MBC : Comment verrais-tu une rencontre avec la participation de plusieurs groupements, mouvements ou personnalités mobilisées ou en réflexion sur le sujet ?

Vladimir : je vois trois objectifs

– Très vite rédiger un très court document adressé à E. Macron, Il est nécessaire de le cibler sur les responsabilités criminelles du gouvernement français en refusant la levée des brevets à la réunion de l’OMC.

– Faire en sorte que la mobilisation du 30 novembre soit un succès.

– Mettre en œuvre une stratégie tout de suite après la réunion de l’OMC, au niveau international, pour que la santé soit au premier plan des préoccupations.

– Articuler national/international avec une grève générale européenne autour de la privatisation de la santé le 7 avril 2022. Cette date (3 jours avant la présidentielle) doit devenir une référence de mobilisation contre la privatisation de la santé.

La santé touche tout le monde, c’est une question transversale dont il faut faire une bataille centrale.
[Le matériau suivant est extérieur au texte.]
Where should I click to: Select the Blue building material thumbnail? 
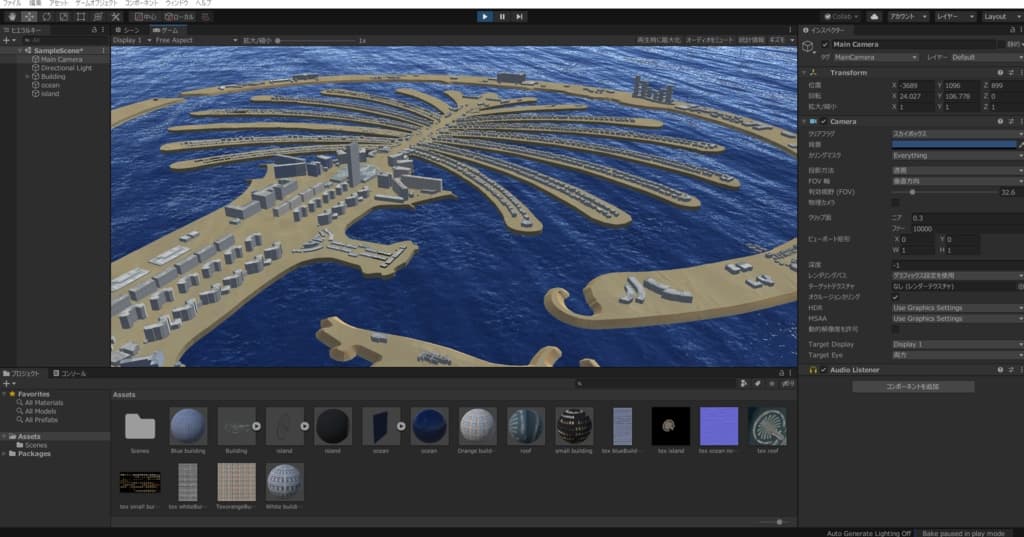(x=188, y=425)
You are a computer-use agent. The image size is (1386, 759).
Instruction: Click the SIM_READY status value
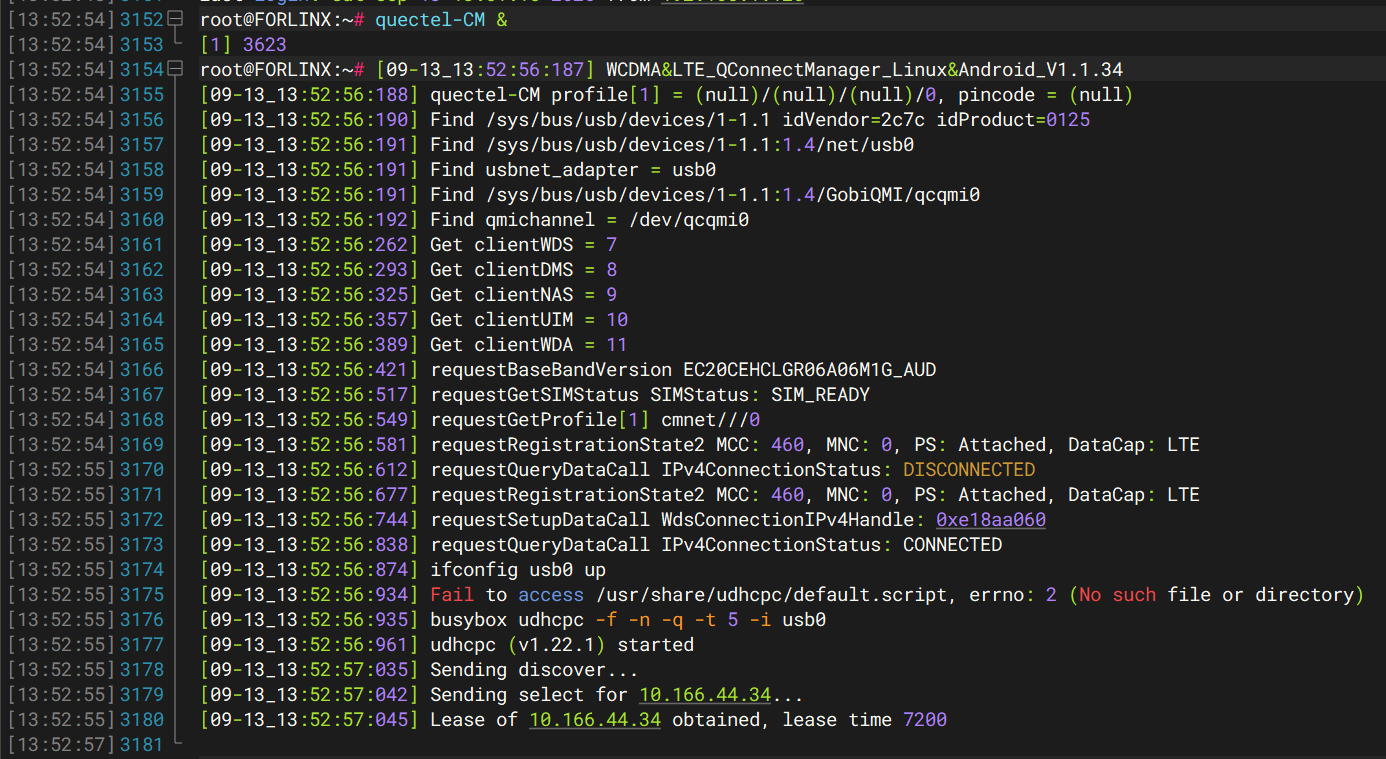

Se saisir de la situation de la pandémie pour sensibiliser les citoyens en faisant des assemblées populaires sur la santé partout (ce qui a été fait en Inde), en restant au plus près des populations, et dans l’unité.

Anecdote : Le texte syndical et du mouvement associatif “plus jamais ça” https://plus-jamais.org/ en réponse à la pandémie avait « oublié »  les questions de santé ; ils ont réécrit un  nouveau texte  les intégrant.
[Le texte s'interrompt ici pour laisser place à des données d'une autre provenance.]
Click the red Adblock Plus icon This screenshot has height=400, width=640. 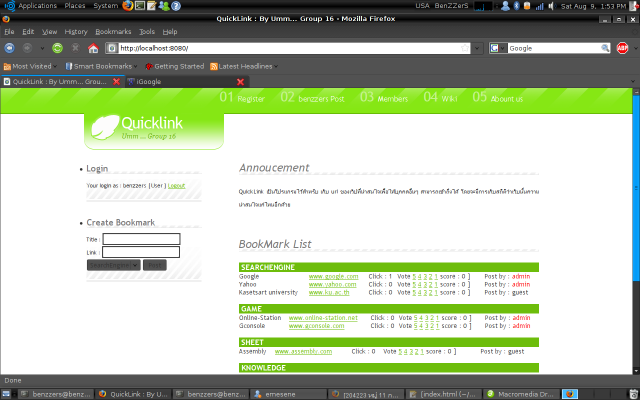click(622, 47)
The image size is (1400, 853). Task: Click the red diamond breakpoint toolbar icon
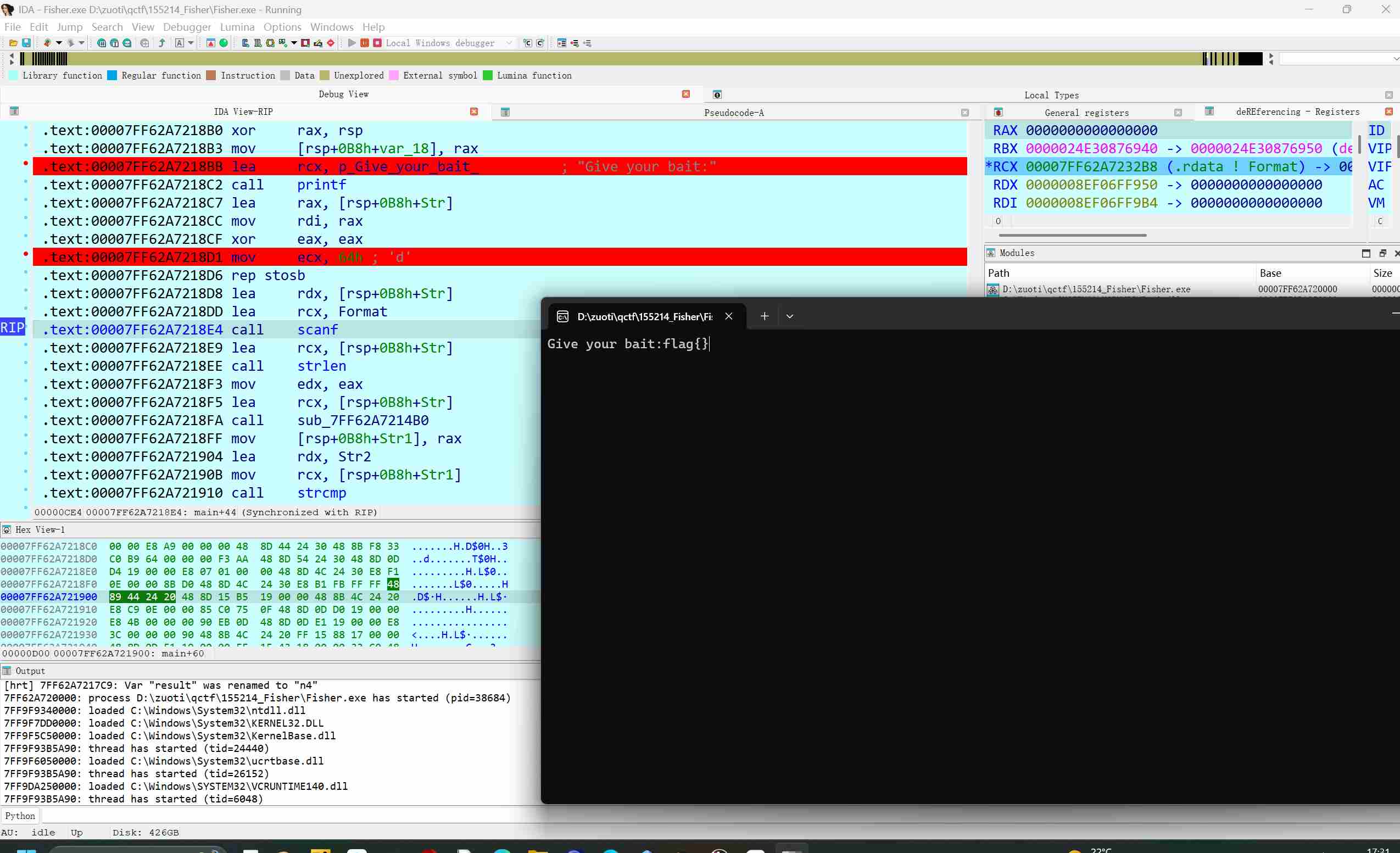[x=331, y=43]
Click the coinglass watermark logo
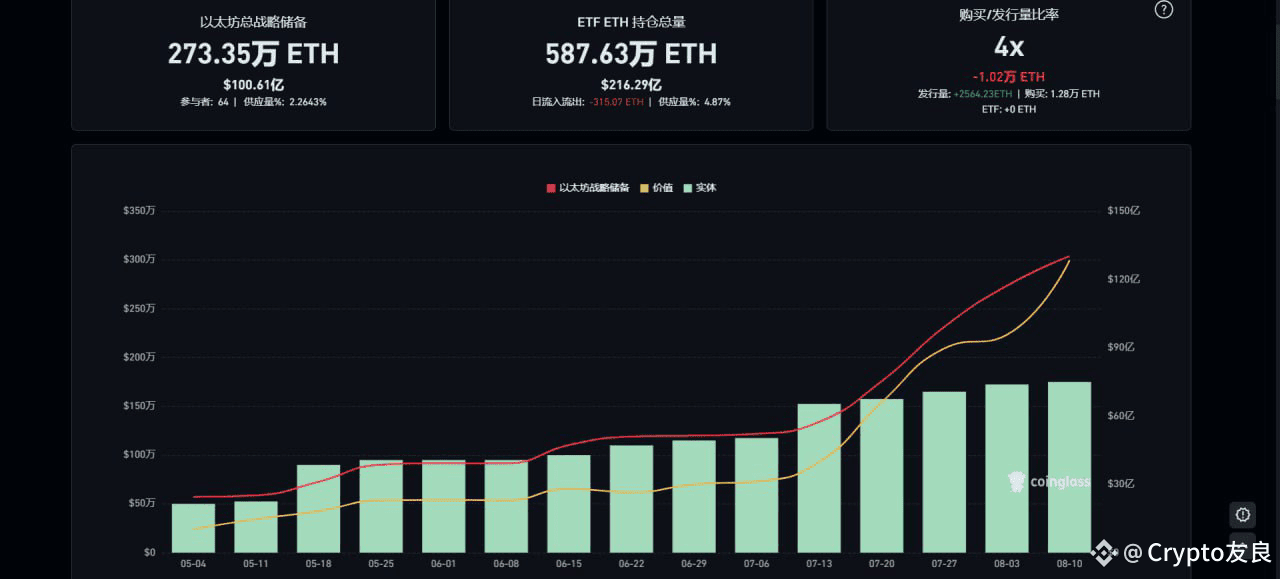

Il se pourrait que nous ayons une avancée soudaine. Comme en Tunisie, avec l’ampleur des mobilisations, la prise du pouvoir par le président (issu du mouvement social). Ou au Brésil, avec une brusque mobilisation début septembre, avec des millions de personnes dans la rue et dé-légitimation de Bolsonaro.
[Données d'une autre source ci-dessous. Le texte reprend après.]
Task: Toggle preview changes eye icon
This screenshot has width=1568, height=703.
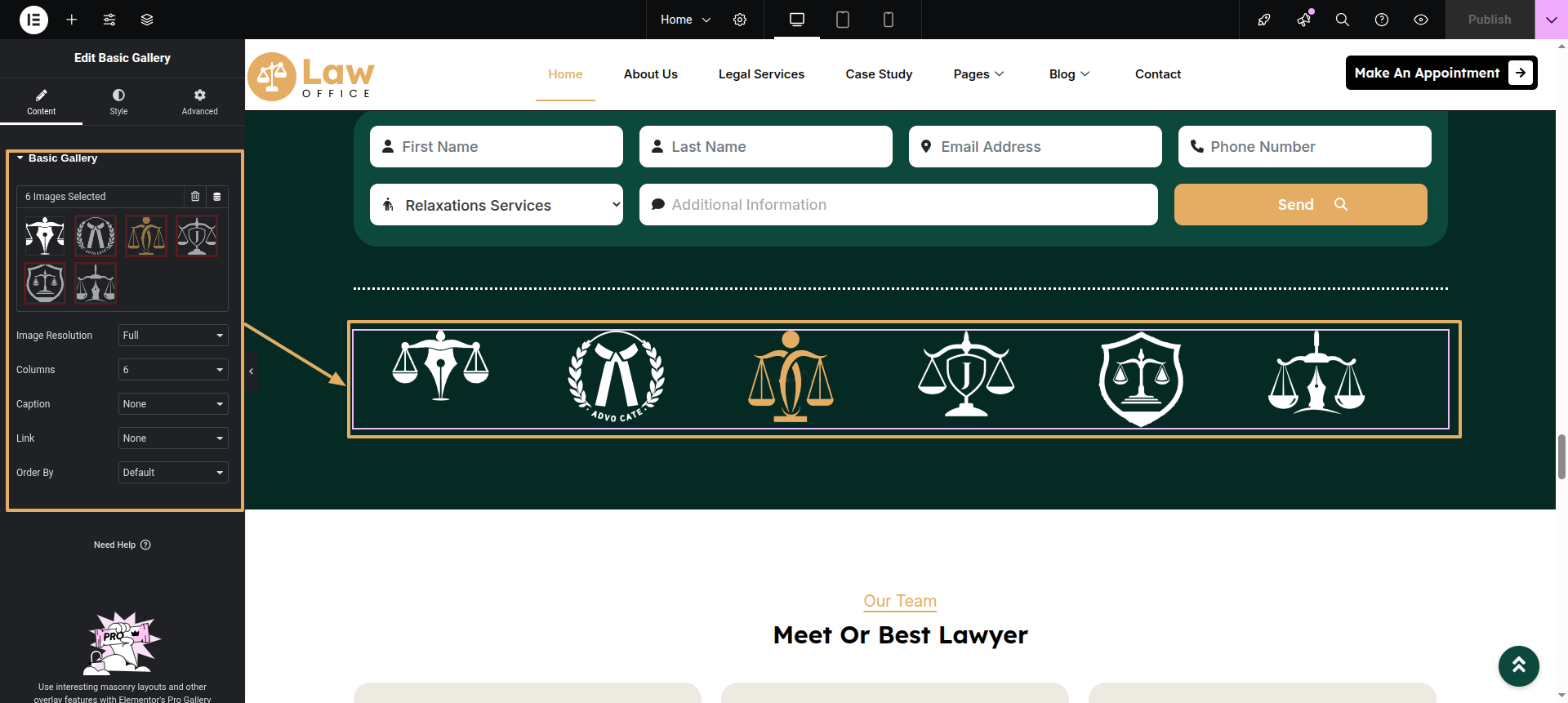Action: (1420, 20)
La pandémie est à l’origine de crises sanitaires et sociales qui poussent à de fortes mobilisations.

MBC : La couverture médiatique est faible sur les initiatives citoyennes, ce qui freine l’effet boule de neige nécessaire. Les réseaux sociaux prennent le relais sur les mouvements sociaux. Les assemblées populaires permettraient de contrecarrer la faible diffusion de l’information.

La santé est vraiment dans toutes les têtes (hôpital public, manque de médecins..). Il faut fédérer tous les acteurs.

La santé est un problème central et avec la volonté du gouvernement d’étatiser la Sécurité sociale c’est un moment historique où tout ce qui tourne autour de la santé se fédère, ce qui peut constituer un cocktail explosif qui peut nous surprendre. Le sujet est brûlant.

Vladimir : Pour devenir membre de PHM, il suffit d’approuver la charte – possibilité de suivre des formations sur la santé. PHM est en capacité de mettre MBC en contact avec des chercheurs, activistes du monde entier sur ces questions. Il est possible de suivre des visios avec des internationaux (Afrique du Sud, Inde).

Il tiendra MBC informés de la suite des activités de PHM.